Nonostante la tutela della riservatezza e la protezione delle informazioni siano, da sempre, dei capisaldi del codice deontologico dell’attività forense, la moltiplicazione di servizi e tecnologie digitali da un lato e l’evoluzione della normativa dall’altro, hanno imposto agli studi legali un rinnovamento delle competenze e degli approcci necessari per mitigare i rischi

Il contesto

Così come per la quasi totalità dei settori e delle attività anche per gli studi legali l’avvento di internet ha contribuito a cambiare le regole del gioco.
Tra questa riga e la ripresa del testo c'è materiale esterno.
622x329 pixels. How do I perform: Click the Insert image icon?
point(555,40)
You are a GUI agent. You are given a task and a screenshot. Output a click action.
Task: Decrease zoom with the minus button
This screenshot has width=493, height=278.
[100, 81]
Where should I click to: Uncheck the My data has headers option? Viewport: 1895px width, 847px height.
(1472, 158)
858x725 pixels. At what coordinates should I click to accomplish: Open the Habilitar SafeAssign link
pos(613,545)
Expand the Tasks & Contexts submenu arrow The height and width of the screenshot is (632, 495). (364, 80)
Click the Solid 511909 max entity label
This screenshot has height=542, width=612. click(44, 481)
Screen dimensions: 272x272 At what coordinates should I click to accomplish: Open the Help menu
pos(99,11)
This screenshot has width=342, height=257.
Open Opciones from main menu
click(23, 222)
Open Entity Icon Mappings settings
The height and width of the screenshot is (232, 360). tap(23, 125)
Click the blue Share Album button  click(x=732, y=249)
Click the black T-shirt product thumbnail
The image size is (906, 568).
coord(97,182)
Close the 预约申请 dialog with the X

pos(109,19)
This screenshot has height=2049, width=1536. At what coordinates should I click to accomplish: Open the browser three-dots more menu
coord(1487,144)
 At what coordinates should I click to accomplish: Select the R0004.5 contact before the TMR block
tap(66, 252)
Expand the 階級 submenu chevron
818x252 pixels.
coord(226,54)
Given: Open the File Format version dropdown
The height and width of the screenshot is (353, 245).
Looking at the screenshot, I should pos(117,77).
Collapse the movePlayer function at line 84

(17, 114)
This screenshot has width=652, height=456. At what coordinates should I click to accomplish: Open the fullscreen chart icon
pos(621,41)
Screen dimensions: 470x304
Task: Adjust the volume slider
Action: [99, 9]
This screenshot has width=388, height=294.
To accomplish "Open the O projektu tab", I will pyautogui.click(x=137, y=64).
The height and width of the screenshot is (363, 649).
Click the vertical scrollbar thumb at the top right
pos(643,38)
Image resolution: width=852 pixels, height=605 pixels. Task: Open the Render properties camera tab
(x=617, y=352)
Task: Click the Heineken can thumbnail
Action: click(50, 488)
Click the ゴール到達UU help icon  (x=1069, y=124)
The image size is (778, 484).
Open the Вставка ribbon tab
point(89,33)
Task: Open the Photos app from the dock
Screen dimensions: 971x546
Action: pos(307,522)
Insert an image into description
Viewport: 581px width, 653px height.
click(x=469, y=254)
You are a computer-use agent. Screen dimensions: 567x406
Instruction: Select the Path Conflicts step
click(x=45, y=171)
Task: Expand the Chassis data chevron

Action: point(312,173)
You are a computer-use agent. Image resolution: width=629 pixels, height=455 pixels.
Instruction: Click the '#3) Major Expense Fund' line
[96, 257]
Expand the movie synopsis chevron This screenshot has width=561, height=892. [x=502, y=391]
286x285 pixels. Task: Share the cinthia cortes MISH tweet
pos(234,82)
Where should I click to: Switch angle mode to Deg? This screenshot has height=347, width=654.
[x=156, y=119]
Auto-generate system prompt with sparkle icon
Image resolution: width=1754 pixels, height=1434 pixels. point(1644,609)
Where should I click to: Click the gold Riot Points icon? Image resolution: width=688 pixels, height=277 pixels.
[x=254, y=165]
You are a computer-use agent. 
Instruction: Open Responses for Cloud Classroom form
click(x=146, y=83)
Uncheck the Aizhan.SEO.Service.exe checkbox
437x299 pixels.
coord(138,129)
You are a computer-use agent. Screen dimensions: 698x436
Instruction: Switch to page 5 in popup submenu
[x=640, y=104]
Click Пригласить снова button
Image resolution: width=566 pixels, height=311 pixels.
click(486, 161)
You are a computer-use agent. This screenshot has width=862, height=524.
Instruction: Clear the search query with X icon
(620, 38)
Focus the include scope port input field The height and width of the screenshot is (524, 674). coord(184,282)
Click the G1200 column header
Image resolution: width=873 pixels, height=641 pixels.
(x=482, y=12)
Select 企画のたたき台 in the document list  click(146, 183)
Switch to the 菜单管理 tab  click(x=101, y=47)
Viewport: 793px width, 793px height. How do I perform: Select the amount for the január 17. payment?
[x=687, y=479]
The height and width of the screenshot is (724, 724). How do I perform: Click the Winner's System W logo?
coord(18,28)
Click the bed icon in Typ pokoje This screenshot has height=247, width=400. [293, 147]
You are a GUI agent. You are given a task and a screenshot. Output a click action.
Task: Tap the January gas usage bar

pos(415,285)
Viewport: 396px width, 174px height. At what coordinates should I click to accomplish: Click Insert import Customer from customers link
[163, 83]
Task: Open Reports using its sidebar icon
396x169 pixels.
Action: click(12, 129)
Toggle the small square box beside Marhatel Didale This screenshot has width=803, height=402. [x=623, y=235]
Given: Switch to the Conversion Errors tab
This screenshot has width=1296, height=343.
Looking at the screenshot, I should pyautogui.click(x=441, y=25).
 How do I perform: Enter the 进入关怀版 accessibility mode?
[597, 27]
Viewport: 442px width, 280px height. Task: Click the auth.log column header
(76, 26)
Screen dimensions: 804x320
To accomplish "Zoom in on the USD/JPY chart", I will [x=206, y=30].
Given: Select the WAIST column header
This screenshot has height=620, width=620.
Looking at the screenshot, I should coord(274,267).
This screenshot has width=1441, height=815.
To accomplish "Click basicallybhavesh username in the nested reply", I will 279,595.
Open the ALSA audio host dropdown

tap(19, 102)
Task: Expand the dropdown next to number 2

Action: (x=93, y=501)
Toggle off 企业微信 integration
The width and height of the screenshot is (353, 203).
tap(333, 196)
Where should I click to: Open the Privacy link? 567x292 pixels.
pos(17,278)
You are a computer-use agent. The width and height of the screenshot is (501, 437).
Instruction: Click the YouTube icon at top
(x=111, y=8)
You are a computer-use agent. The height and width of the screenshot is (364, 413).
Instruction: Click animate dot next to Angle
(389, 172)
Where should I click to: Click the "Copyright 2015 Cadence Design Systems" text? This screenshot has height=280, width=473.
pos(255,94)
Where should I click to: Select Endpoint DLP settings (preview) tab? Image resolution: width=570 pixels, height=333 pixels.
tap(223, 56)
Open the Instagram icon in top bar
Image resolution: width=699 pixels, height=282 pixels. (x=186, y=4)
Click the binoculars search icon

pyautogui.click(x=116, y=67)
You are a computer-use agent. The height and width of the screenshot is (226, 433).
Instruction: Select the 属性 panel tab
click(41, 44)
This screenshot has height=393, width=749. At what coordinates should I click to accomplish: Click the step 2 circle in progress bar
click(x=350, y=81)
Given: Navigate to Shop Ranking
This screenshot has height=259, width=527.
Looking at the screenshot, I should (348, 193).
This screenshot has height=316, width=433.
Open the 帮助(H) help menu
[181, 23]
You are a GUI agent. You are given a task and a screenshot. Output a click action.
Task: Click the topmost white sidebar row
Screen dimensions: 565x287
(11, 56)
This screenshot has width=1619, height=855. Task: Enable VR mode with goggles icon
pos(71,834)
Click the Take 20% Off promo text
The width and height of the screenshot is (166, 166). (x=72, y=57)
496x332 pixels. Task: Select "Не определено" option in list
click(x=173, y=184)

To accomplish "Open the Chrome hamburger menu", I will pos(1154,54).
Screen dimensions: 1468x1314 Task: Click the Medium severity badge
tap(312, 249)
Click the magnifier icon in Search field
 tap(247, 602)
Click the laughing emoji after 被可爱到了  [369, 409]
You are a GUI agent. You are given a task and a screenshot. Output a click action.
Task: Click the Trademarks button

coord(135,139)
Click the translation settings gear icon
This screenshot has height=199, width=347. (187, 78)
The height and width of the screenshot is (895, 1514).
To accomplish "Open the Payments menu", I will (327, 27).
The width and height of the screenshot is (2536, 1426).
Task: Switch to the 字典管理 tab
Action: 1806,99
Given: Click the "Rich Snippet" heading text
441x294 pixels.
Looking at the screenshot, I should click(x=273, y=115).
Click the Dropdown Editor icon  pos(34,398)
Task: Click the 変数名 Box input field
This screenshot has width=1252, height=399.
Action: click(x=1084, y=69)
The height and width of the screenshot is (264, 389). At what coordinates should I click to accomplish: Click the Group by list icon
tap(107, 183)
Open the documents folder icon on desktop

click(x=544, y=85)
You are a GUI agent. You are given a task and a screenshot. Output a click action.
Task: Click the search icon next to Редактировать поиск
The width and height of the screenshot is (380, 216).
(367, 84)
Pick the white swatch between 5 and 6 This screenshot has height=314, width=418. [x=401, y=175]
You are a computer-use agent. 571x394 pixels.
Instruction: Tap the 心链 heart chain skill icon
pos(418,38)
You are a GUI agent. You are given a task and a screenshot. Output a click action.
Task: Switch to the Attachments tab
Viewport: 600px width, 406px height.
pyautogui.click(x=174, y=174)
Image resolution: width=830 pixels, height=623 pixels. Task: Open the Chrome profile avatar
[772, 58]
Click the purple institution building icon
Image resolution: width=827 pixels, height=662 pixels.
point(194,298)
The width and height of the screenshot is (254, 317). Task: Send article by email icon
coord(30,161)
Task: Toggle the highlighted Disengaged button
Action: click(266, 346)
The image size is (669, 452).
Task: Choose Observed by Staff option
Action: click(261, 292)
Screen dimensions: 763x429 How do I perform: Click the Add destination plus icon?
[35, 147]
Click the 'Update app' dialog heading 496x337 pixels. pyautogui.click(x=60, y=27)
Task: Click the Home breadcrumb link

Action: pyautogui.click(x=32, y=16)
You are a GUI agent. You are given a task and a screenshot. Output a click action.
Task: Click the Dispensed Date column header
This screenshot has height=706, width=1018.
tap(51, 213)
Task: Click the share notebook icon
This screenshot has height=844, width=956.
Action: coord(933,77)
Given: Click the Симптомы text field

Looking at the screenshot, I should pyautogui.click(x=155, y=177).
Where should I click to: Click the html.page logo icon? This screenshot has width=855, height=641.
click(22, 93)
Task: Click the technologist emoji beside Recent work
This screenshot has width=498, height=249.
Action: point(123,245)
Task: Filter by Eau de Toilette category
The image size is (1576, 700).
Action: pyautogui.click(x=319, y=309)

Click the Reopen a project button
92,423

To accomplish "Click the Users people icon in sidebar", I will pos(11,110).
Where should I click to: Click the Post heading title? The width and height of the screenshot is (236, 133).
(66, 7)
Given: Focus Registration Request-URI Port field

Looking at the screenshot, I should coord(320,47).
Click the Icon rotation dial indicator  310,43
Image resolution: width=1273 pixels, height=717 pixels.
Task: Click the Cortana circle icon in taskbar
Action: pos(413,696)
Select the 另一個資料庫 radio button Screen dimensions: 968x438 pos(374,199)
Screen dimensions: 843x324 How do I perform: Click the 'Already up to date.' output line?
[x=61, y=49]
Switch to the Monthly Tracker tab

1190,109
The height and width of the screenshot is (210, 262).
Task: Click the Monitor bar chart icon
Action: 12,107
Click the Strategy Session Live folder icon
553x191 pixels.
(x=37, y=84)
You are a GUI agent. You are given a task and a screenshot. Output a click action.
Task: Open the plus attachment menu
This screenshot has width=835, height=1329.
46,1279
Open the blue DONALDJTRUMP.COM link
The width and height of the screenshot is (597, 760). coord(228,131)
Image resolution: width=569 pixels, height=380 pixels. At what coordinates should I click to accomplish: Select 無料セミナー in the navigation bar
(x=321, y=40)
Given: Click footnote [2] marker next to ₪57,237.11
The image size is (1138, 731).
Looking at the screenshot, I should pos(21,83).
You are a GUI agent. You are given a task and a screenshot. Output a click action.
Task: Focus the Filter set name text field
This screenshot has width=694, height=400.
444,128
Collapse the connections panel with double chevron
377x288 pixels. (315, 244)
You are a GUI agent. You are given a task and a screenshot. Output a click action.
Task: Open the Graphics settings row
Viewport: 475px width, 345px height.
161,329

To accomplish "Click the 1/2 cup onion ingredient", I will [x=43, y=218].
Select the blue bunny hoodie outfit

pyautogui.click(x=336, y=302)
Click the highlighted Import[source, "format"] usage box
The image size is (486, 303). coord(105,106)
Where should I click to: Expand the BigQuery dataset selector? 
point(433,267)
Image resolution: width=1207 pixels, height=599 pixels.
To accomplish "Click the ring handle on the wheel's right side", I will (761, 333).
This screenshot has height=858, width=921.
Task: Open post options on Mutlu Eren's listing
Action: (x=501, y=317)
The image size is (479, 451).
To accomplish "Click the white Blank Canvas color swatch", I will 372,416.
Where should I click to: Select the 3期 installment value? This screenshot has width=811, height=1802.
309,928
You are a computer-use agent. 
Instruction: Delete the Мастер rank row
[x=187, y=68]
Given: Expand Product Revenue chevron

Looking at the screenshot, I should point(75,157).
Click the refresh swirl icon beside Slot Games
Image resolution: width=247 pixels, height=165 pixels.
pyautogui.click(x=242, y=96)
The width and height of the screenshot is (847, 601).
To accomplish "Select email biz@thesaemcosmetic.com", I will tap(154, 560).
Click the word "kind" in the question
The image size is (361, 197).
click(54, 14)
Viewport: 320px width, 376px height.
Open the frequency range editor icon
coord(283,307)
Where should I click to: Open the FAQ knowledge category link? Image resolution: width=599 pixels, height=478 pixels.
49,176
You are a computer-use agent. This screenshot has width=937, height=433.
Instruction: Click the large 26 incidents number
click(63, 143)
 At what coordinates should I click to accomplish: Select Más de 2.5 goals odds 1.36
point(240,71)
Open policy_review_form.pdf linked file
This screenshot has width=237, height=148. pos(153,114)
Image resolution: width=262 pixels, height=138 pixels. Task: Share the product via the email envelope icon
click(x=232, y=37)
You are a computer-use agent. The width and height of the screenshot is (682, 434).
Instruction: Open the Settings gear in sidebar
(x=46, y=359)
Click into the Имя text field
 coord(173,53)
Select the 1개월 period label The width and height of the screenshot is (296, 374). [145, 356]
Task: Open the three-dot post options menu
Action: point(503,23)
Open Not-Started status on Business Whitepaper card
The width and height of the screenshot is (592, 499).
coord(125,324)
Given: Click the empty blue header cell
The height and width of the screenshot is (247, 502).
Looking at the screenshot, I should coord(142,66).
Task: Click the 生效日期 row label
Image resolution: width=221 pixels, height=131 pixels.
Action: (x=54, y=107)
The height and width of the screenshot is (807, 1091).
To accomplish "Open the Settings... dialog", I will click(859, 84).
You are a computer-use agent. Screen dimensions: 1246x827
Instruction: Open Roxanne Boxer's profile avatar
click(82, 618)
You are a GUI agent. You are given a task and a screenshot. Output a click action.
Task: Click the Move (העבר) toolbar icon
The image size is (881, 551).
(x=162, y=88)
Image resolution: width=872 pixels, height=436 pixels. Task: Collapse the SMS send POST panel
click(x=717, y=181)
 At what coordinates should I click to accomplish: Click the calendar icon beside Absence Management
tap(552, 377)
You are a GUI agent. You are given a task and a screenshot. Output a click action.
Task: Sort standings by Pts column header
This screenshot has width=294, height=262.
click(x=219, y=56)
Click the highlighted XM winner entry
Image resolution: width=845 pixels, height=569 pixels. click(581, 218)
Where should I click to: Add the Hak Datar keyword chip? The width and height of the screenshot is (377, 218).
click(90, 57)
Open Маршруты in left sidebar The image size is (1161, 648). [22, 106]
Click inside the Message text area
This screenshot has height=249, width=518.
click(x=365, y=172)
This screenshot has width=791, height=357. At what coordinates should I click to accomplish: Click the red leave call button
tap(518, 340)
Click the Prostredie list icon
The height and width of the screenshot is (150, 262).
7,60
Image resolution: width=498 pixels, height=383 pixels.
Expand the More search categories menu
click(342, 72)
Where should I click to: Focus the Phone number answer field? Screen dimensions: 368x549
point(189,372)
La diffusione delle tecnologie per comunicare e lavorare attraverso la rete ha richiesto all’avvocatura un adeguamento nei processi interni e un cambio di passo sia nell’interazione con i propri clienti sia con gli attori del sistema giustizia (si pensi all’introduzione del Processo Civile Telematico a partire dal 2007). Parallelamente, la normativa in materia di privacy si è evoluta e, a partire dal 1996 con la legge sulla Privacy e in seguito nel 2018 con l’entrata in vigore del Regolamento Generale sulla Protezione dei Dati, ha impattato in maniera decisa sull’organizzazione degli studi legali, seppure in modo non paragonabile a quanto in corso relativamente alla trasformazione digitale della professione.

La situazione attuale

In questo contesto la capacità di risposta è stata duplice: da un lato i grandi studi legali sono riusciti a mettere in campo risorse e investimenti per adeguarsi al cambiamento, comportandosi alla stregua di aziende strutturate, seppur non sempre ottenendo i risultati sperati; dall’altro, i piccoli e piccolissimi studi legali, vale a dire quelle tipologie di organizzazione dove è possibile stimare lavorino in Italia tra il 70 e l’80 per cento del totale dei professionisti, faticano ad adeguarsi ai nuovi paradigmi, vuoi per scarsità di risorse, vuoi per mancanza di competenze digitali o per entrambi i fattori.

La situazione è eterogenea anche tra gli studi di ridotte dimensioni. Tuttavia, alla luce dei risultati preliminari di alcune indagini scientifiche tuttora in corso su nuove tecnologie e privacy sembrerebbero già evidenti alcune tendenze. Tra queste: difficoltà nell’uso di strumenti di base come la firma digitale; pervasività dei servizi social e di istant messaging; conoscenza non elevata delle misure di sicurezza per la protezione dei dati e delle infrastrutture IT.

Quali percorsi intraprendere?

Le armi a disposizione dei piccoli e medi studi legali per restare sul mercato e gestire il cambiamento sono riconducili alla formazione e alle norme.

La formazione è da intendere non solo come abilità nell’uso di nuovi strumenti ma soprattutto come consapevolezza delle dinamiche, delle opportunità e dei rischi, non ultimo quello della tutela della privacy, che si celano dietro la trasformazione digitale. Questa consapevolezza potrà guidare i decisori degli studi legali nel saper discriminare tra l’adozione disomogenea di servizi e strumenti a basso valore aggiunto e una visione strategica di data governance che favorisca strumenti e servizi integrati, privilegiando così la semplificazione e contrastando la dispersione di energie causata dalla frammentazione di micro-servizi, tool e procedure.

Le norme sono da intendersi come regole, prassi e comportamenti interni che, una volta condivisi e adottati, modellino i processi alla base delle attività dello studio legale, in un’ottica di responsabilità verso gli stakeholder, siano essi clienti, colleghi e collaboratori.